» **What you should do**: Give exactly the lines from the one that contains "This screenshot has" through the end of the entries below, both included; the pictures stay out.

(Stored items from a collection)
# # #
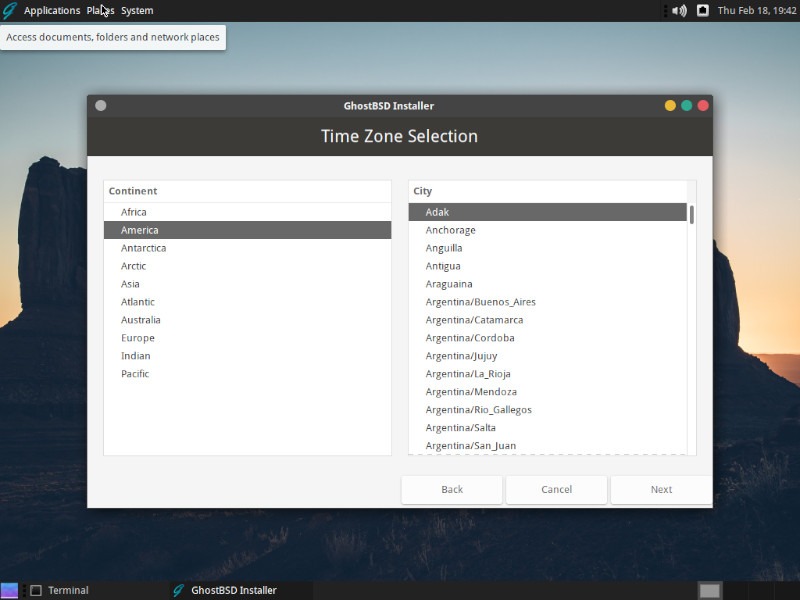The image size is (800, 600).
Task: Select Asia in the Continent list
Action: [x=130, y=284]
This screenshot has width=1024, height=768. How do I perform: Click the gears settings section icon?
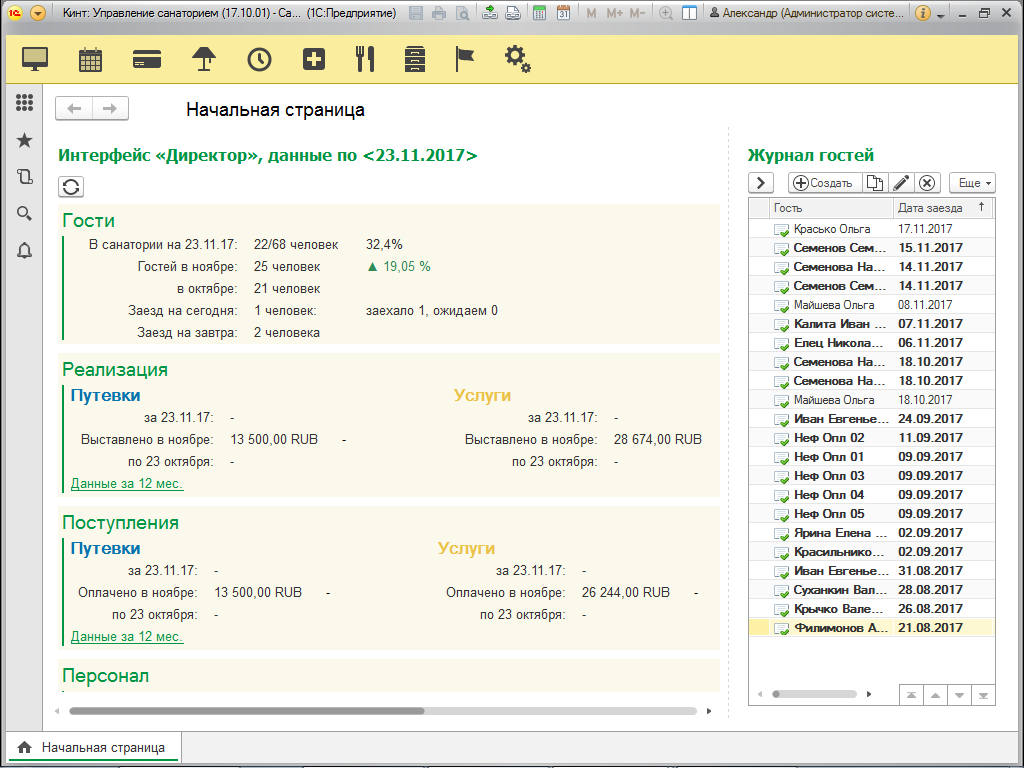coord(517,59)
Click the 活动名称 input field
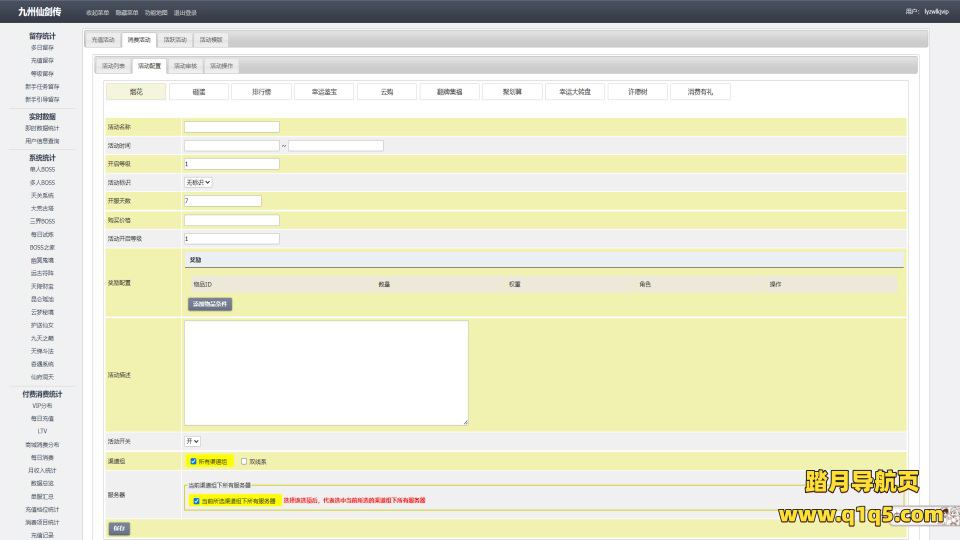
# # #
» **Reply to the exercise**:
This screenshot has width=1024, height=768. How do I perform: Click the gears settings section icon?
coord(517,59)
Click the 活动名称 input field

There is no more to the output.